The big 3-0. It’s a number with a lot of meaning, even if only symbolically. It’s a sign that the next step has arrived, a time to start to evaluate where the past 29 years have gone, and what the following years will entail.
Jessica Eye turned 30 on July 27. And she had that talk with herself. She even started a little early.
“I had it a little bit after the Sara McMann fight and then I had it when I turned 30,” she laughs. “I thought, ‘I’m 30, this is a big difference now and it’s a big jump in life. My 20s are officially gone. I have to be the person that I want, not what other people want. I decided that these are the years to do it, this is the time to do it.”
That goes for life inside the Octagon as well. As Eye approaches her UFC 203 bout against Bethe Correia on Saturday night, she’s lost four of her last five, including three in a row. Those three – to Miesha Tate, Julianna Pena and Sara McMann – aren’t anything to be ashamed about, considering that trio is among the best 135-pounders in the world. But 0-3 is 0-3, and the Ohio product doesn’t shy away from that reality.

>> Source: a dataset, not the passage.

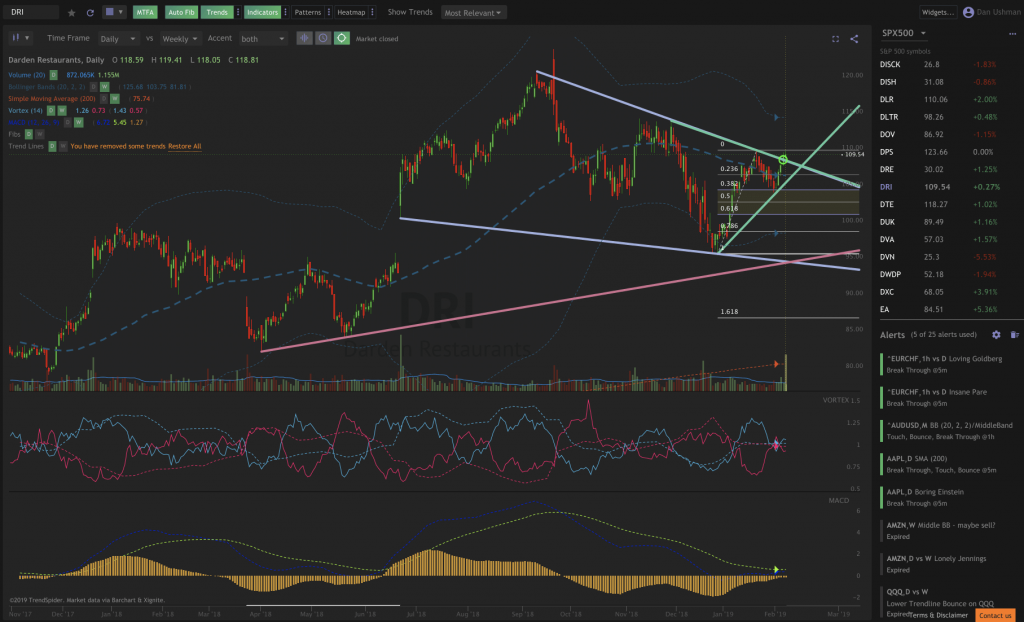The image size is (1024, 622).
Task: Toggle Daily Volume D badge
Action: (54, 75)
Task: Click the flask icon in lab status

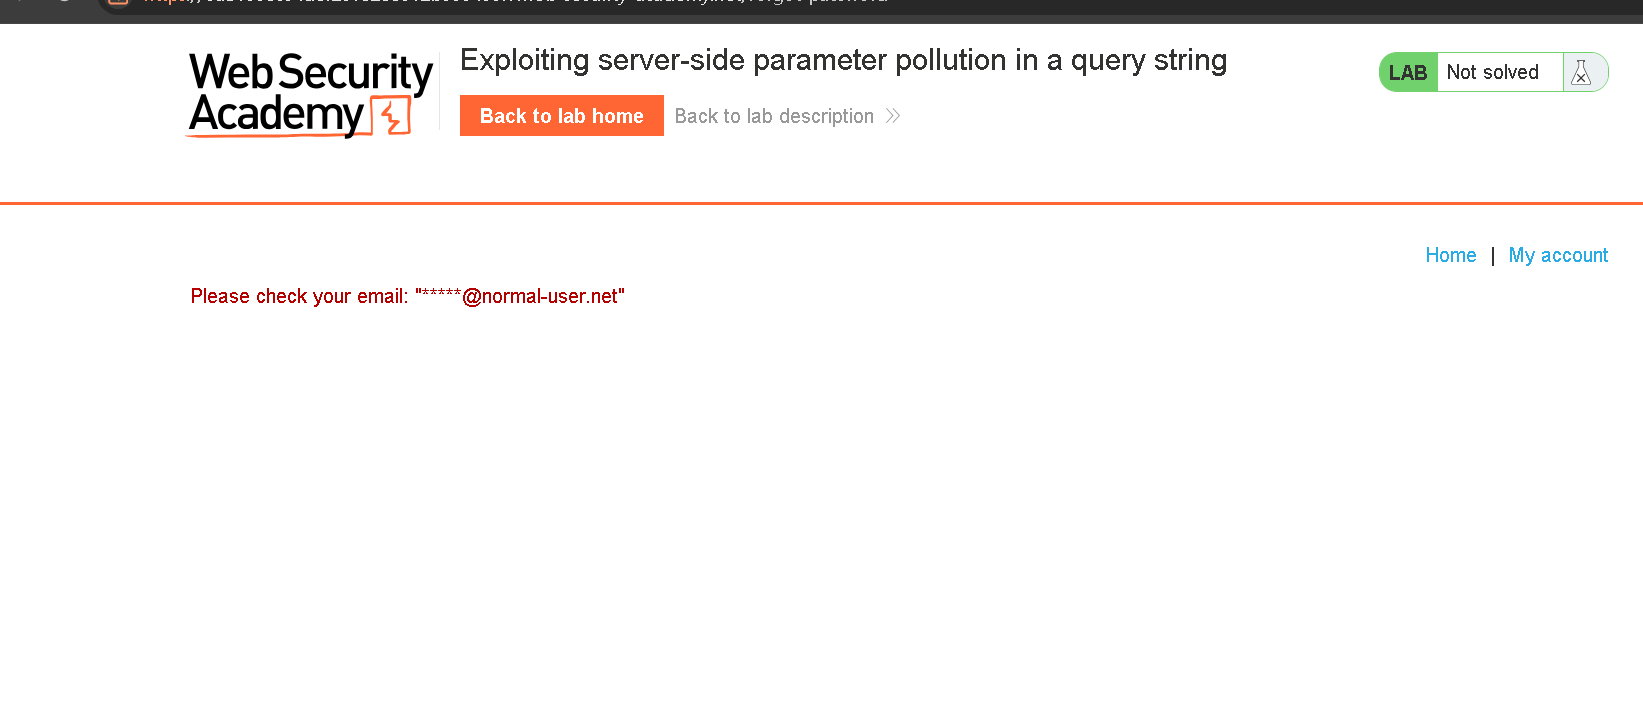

“I know that I’ve lost three in a row, I know that it looks terrible and I’m basically about to strike out if I don’t make a move here,” she said. “But I want to keep going and I know what I need to do, and I’ve been making a lot of changes in my life. I’ve had a great camp, I’ve had a really good mindset going into all this, so it’s exciting just to be back here and be able to make this happen.”
And it’s in Cleveland, though everything that’s happened over the last few years have put the reality of a homecoming a few places down the list after getting her life in order and getting a win. Correction, the win is the only thing.
“I could care less how much my paycheck’s gonna be,” she said. “I just wanna win. I just want to feel like a winner again. I could care less who’s in the crowd or if it’s in Cleveland or if it’s anywhere at this point. I would like for my father to see me win from above, and I’d like for my coaches to see it, and for me, most of all, to feel it.”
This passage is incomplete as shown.